When he's asked by a pair of bereft parents to find the ghost of their daughter (rather than the more usual pleas from parents hoping their child isn't actually dead), it seems like a relatively straightforward, albeit strange, case. But Castor quickly finds himself at odds with the police, in conflict with a shady fellow exorcist, and embroiled in a plot to liberate one of the worst demons extant (a word that I, til this very minute, always thought was 'exactant').
An interesting spin on the now-well-trodden field that is paranormal genre, this is a sequel to The Devil You Know, which I quite enjoyed. However, I found Vicious Circle a little too baroque and convoluted.
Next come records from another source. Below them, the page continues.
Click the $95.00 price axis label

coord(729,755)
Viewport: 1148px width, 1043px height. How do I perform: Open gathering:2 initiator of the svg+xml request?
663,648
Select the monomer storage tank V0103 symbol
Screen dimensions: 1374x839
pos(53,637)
Perhaps I was having a dim couple of days, perhaps I've just overindulged in the genre of late, and the fact that it is now over a week since I read it doesn't help, but rather than having a clear picture of the plot and the characters I have a melange of wheels within wheels, a tin whistle, ghostly girls, possessed young men, and pissed off coppers.
There were a few nice touches ("How do you spell 'Peace'?" "Like the kind you've got to give a chance to."), but also a little too much of the scene-setting journey detail I'm growing to seriously hate ("I drove south down Wood Lane, vaguely intending to cut down Hammersmith and Fulham and cross the river at Battersea...").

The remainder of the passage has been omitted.